------ Records supplied ------

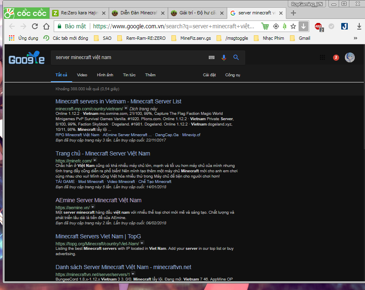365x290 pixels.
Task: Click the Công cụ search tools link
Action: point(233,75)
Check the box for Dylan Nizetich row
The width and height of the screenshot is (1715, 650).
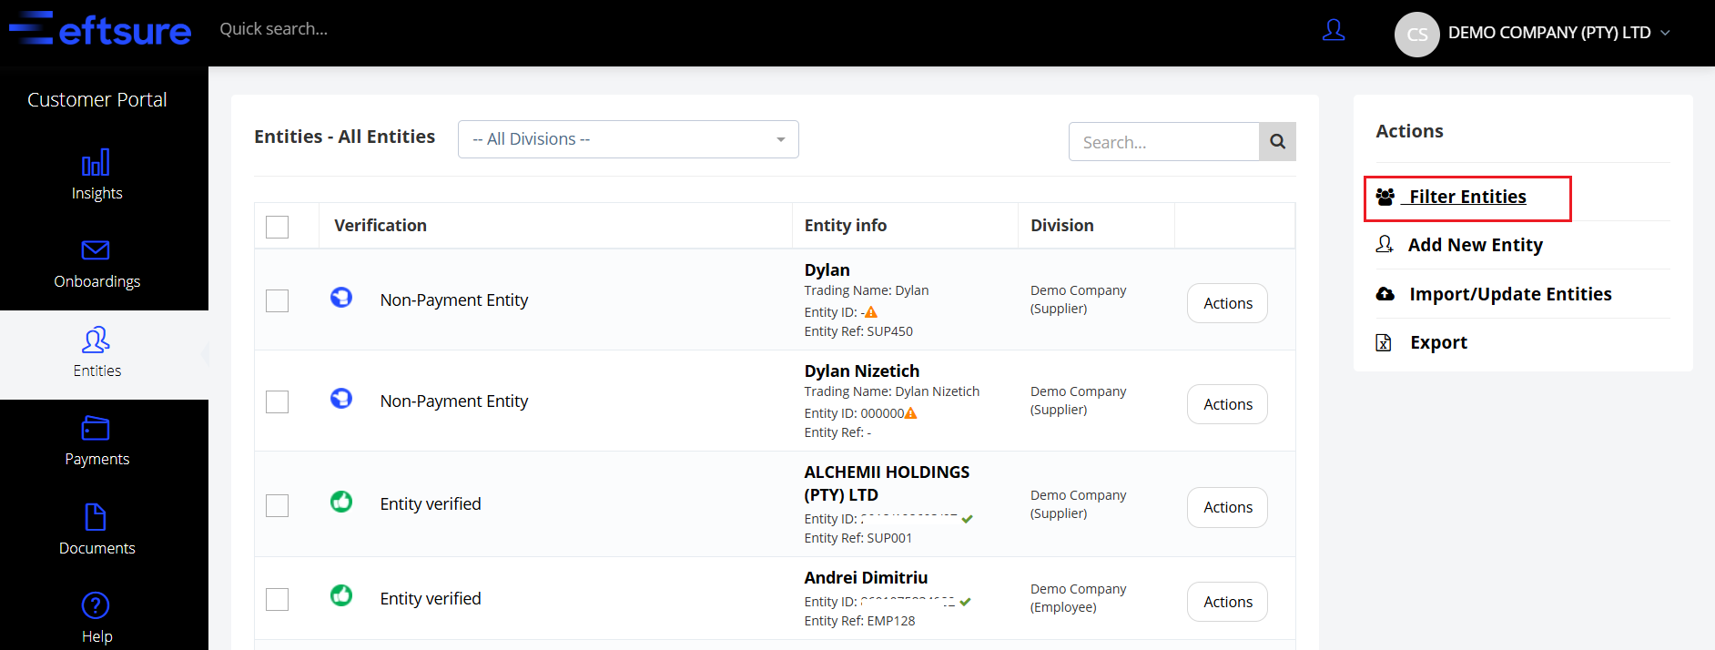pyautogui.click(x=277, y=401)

------
------ Records supplied ------

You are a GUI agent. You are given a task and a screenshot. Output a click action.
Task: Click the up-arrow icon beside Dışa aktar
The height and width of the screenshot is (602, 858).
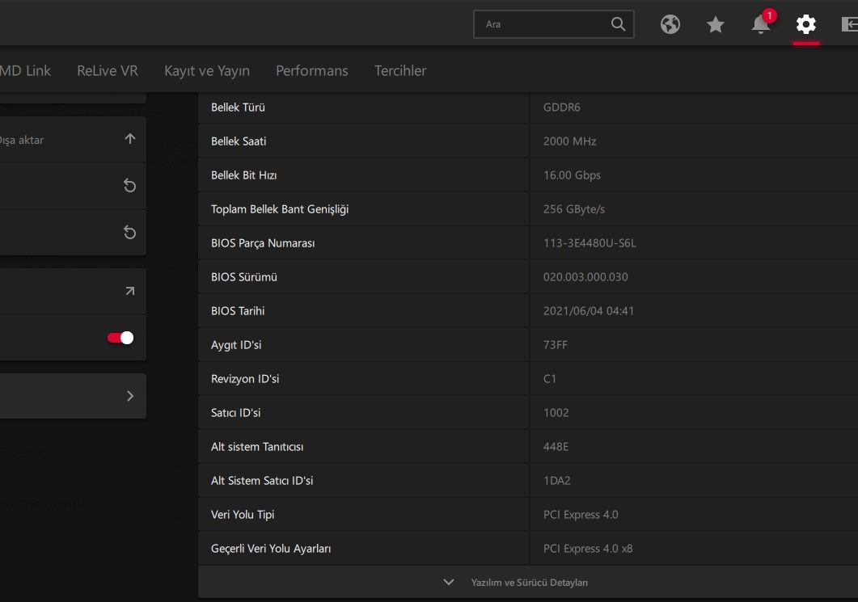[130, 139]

------
------ Records supplied ------

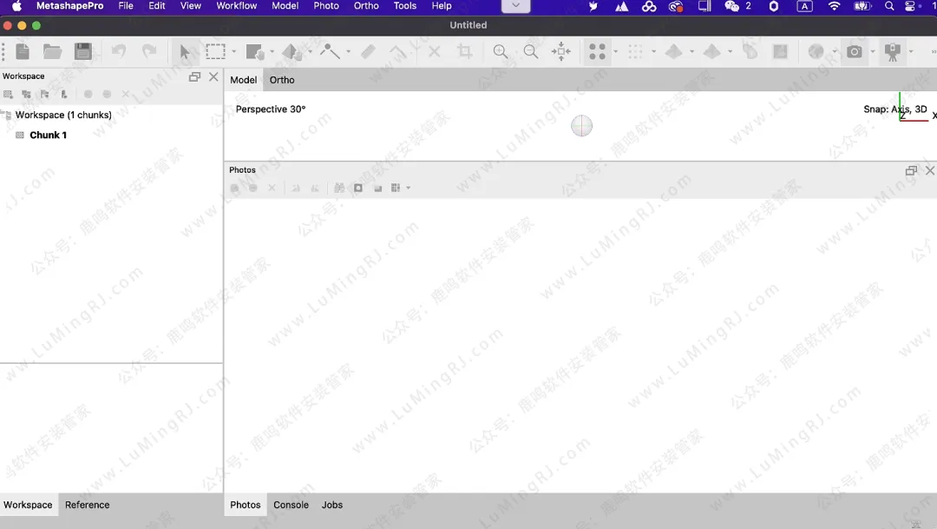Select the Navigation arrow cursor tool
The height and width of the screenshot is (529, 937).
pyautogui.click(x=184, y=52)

------

◆ Instructions to follow:
Could you reproduce everything from the line containing "Check the box for Dylan Nizetich row" down to the line containing "pyautogui.click(x=277, y=401)", keeping the requests, shifting each answer coordinate up by 139, and leaving out the pictures? Give only those lines of the records.

◆ Result below:
Check the box for Dylan Nizetich row
The width and height of the screenshot is (1715, 650).
pyautogui.click(x=416, y=540)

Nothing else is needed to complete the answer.